Sergio Bolgeri

Sergio Biolgeri Nasce a Sassari nel 1931. Vive ed opera ad Alghero dove, nella sua bottega insieme al figlio Renzo, si occupa di restauri di quadri e di antiche decorazioni. Si forma in giovanissima età, sotto la scuola del padre Lorenzo. Già in possesso di una vasta esperienza nel settore, nel 1964 si è diplomato in Decorazione Pittorica presso l’Istituto d’Arte di Sassari e sporadicamente ha svolto attività didattica presso l’Istituto d’Arte, il Liceo e la Scuola Media di Alghero. Dal 1985 al 1993 ha curato l’immagine grafica delle manifestazioni dell’Azienda Autonoma di Soggiorno e Turismo di Alghero; ha realizzato scenografie per il Comune di Alghero; ha tenuto per la RAI, un ciclo di trasmissioni dal titolo “Impara l’Arte”; ha curato per RAI 3, un servizio televisivo sugli ex voto del Santuario di Valverde in Alghero ed eseguito l’allestimento scenico per uno spettacolo di RAI 2. Sempre per la Rai ha partecipato ai programmi “La storia siamo noi” regia Gabriella Rosaleva.
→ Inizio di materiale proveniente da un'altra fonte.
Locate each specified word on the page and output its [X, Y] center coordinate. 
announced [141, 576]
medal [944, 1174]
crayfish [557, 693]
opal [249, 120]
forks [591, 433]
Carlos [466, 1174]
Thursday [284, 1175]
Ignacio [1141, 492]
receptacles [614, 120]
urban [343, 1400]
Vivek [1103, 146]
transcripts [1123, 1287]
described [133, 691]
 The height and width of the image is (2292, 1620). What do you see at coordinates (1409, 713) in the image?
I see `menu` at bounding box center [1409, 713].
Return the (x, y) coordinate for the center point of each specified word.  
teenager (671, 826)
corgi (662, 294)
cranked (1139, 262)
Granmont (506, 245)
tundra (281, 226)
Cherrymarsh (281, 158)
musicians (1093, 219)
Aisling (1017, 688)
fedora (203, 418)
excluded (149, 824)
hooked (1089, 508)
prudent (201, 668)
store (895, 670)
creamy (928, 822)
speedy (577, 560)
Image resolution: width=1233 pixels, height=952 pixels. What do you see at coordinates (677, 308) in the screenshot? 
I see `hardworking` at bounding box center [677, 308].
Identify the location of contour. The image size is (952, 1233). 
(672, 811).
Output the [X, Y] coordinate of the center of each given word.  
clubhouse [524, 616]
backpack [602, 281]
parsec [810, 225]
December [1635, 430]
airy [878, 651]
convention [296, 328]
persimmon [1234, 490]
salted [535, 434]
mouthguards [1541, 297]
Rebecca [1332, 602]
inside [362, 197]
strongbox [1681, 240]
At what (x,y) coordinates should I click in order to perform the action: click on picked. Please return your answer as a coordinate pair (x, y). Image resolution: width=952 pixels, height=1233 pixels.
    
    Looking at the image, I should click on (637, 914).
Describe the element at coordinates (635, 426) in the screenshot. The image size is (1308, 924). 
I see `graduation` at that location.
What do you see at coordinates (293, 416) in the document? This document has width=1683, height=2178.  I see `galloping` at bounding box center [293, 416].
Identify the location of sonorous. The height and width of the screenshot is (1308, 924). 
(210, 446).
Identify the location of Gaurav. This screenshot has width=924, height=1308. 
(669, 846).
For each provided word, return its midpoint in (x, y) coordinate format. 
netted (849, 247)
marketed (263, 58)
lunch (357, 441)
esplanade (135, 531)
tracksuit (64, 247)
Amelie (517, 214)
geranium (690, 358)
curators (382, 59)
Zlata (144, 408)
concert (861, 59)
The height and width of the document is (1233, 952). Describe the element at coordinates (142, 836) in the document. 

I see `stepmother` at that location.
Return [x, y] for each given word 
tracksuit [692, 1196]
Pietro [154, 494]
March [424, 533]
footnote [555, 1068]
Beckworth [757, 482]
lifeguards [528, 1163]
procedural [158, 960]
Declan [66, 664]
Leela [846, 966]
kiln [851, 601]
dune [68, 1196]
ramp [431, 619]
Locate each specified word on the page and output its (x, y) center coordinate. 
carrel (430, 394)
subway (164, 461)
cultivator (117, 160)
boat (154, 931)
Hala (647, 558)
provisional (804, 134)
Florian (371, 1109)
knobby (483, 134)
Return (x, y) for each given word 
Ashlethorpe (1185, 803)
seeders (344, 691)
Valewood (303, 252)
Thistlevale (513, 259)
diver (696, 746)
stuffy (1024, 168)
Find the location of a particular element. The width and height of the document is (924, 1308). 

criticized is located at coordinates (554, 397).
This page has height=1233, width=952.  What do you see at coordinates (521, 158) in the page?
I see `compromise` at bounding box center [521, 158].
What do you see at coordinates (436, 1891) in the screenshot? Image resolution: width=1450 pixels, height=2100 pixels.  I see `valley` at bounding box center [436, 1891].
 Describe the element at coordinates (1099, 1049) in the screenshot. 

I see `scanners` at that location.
Ha progettato numerose copertine per le edizioni Nemapress, compresa l’edizione “Maria Carta a Roma”, volume presentato in Campidoglio, con la prefazione dell’ex sindaco di Roma, Walter Veltroni. Si aggiunge alla sua attività pittorica, quella di scrittore.

Testo critico:

Sergio Bolgeri è tra i pochi artisti della pittura sarda che possano vantare una somma di cognizioni di mestiere quali si richiedono – oltre all’essenziale talento naturale – a chi voglia dignitosamente percorrere le vie dell’arte. Antiaccademico e sperimentatore, lo attira la ricerca di nuovi modi di espressione consoni alla ricchezza della sua vita interiore, che possano consentirgli la realizzazione di un linguaggio atto a comunicare in modo persuasivo le sue idee.

Onesto prima di tutto con se stesso, ha separato perciò nettamente l’arte dal commercio, preferendo continuare ad andare su e giù per gli scalandroni dei cantieri pur di non rinunciare a vivere una vita spiritualmente autonoma, tale da propiziare gli anche brevi momenti di intima gioia che costituiscono l’essenza stessa e la giustificazione dell’esaltante avvocatura dell’artista. Una strada molto dura da percorrere, Bolgeri l’ha intrapresa con umiltà ed orgoglio, l’orgoglio di chi vuole poter dire di avere prodotto opere che gli appartengono senza avere imitato né gli altri né la natura, ma ispirandosi ad essa ed alla forza misteriosa dei suoi suggerimenti.